Exceptional Attainment is any result above the Full Attainment range. This range
should represent more than a year’s worth of growth. (4 points)
52 or more students out of the 60 students in the target audience.
Guidance on Target Audience and
Percentage for Achievement Range
• Teachers and evaluators have the flexibility to determine which types of
targets are the most meaningful measures of teachers’ work in a given
year. It is recommended that teachers try to address the majority of their
students across their two or more SLTs. If they teach multiple subjects,
teachers should prioritize the academic content areas that are most
aligned to the Common Core as they finalize their SLTs.
• The “target audience” should represent no less than 35% of the students
taught by the teacher. **
• The teacher should project no less than 70% of the target audience as
“achieving the goals outlined in the SLT.”**
• **The teacher and evaluator may cooperatively establish higher or lower
percentages for the “target audience” and/or percentage “achieving the
SLT goal” based on baseline data, assessment used, unique
circumstances of the teacher’s assignment, or student population.
Achievement Range Calculator
• Their is an excel calculator to assist teachers and evaluators in establishing (and
confirming) achievement ranges for SLTs.
• Enter into the left hand column the number in the target audience.
• Enter into the next column the percentage projected to be proficient (minimum of
70%). You can change the percentage to reflect the agreed upon goal.
• The calculator will the give you the achievement ranges for your SLT based on
15% above the target and 15% below the target. It was also show the
corresponding % ranges.
• The range above and below the target can be between 10% and 15% according
the state, but flexibility is given to the teacher and evaluator to use different
ranges. This calculator just computes based on 15%.
Range Examples
• Teacher A
• Last year 80% of her 8th grade students scored Basic or above on
the LEAP.
• The students that she has now scored 69% Basic or above on the
• A reasonable but challenging goal for this teacher would be that
75% of her students score Basic or above
Insufficient Attainment: 0 - 59
Partial Attainment: 60 - 74
START HERE: Full Attainment: 75% - 90%
Exceptional Attainment: 90 - 100
Range Example
• Teacher B
• 28% of her students last year scored Basic and above on the 8th
grade LEAP ELA test.
• 40% of the students that she has now scored Basic and above on
the 7th grade iLEAP ELA test.
• Students at a school with similar demographics scored 47%.

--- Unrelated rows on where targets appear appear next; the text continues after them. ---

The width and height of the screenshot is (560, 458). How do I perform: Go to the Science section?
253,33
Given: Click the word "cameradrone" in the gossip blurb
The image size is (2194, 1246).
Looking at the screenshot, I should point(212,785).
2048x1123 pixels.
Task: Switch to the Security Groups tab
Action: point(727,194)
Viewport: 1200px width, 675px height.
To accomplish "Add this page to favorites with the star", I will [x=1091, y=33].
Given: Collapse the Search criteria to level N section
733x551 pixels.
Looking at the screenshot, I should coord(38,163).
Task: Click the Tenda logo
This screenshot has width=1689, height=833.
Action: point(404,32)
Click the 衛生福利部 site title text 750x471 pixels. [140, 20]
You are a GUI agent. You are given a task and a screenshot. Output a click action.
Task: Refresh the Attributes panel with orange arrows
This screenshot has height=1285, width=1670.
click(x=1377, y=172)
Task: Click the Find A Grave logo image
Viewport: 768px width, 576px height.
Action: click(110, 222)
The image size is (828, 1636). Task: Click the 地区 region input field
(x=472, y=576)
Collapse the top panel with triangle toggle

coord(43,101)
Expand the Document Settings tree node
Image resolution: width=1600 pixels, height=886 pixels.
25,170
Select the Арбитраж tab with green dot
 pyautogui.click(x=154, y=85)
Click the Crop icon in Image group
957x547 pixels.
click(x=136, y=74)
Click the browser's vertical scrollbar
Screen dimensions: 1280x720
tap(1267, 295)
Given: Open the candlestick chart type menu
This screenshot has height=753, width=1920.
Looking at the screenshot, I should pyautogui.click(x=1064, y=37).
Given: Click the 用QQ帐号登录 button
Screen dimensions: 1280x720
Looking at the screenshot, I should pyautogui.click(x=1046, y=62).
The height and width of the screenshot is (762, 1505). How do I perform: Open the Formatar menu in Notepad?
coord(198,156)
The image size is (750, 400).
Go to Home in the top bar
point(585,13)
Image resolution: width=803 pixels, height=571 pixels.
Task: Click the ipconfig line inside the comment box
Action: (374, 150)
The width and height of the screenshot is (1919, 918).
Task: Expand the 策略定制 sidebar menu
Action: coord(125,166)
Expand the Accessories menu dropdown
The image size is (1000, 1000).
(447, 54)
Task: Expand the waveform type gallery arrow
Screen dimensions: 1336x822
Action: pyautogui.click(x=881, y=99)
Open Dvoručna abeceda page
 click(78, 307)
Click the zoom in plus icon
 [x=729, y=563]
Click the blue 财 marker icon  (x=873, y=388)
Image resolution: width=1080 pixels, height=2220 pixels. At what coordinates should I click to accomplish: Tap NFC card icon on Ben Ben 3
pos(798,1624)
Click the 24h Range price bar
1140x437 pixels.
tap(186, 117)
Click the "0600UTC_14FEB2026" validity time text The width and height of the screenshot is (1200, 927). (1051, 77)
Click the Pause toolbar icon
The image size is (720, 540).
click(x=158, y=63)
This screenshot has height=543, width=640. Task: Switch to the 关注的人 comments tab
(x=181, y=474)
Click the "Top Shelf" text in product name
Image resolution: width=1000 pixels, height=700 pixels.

• The district average is 61% on the 8th grade LEAP ELA.
• A reasonable but challenging goal for this teacher would be that
50% of her students score Basic and above on the 8th grade LEAP.
Insufficient Attainment: 0 - 34
Partial Attainment: 35 - 49
START HERE: Full Attainment: 50 - 75%
Exceptional Attainment: 75 - 100
Writing Process
• Collaborate with other teachers at your school (or district) teaching the same
grade and subject.
• Look at samples written by peers.
• Do a draft on the template provided.
• Don’t rush. It make take several attempts to feel good about what you have
• Have a peer or supervisor review for support when you feel good about what
you have written. (District and School Level Support System.)
• Consult with your evaluator to insure you are on the same page. This should
done at the beginning of the process as well as near the end of the process.
• Repeat the process for writing a 2nd SLT.
• Refine and polish your final product.